What needs to be done: Return only those lines of the listing in which "agent" appears.

::: Material for the task :::

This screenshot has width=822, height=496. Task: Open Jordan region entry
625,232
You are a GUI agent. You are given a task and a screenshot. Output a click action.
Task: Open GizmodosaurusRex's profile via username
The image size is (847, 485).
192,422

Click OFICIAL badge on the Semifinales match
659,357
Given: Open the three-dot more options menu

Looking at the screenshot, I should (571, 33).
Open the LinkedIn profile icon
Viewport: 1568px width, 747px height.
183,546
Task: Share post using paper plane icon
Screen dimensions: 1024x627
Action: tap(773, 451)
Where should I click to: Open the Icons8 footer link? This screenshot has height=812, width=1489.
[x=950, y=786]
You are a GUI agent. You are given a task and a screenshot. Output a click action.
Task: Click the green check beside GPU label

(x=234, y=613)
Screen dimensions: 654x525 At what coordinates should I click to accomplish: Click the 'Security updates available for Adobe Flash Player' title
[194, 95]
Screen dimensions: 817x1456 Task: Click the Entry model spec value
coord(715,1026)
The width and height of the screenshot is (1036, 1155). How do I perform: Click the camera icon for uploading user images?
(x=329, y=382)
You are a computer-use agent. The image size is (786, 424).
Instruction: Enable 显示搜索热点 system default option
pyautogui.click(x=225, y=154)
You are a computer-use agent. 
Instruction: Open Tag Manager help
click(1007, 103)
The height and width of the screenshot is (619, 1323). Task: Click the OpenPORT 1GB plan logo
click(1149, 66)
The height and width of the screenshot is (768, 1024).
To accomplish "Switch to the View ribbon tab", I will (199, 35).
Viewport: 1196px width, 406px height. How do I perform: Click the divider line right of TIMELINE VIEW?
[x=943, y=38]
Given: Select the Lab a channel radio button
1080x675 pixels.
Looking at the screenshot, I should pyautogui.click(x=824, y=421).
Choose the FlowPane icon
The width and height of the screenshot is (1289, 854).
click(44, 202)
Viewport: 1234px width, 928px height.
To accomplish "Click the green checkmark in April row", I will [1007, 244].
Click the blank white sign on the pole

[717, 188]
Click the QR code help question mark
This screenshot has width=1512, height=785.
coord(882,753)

:::

Response to the exercise:
You are a GUI agent. You are given a task and a screenshot. Output a click action.
You are a GUI agent. You are given a task and a screenshot. Output a click action.
You are a computer-use agent. The image size is (786, 424).
You are a computer-use agent. 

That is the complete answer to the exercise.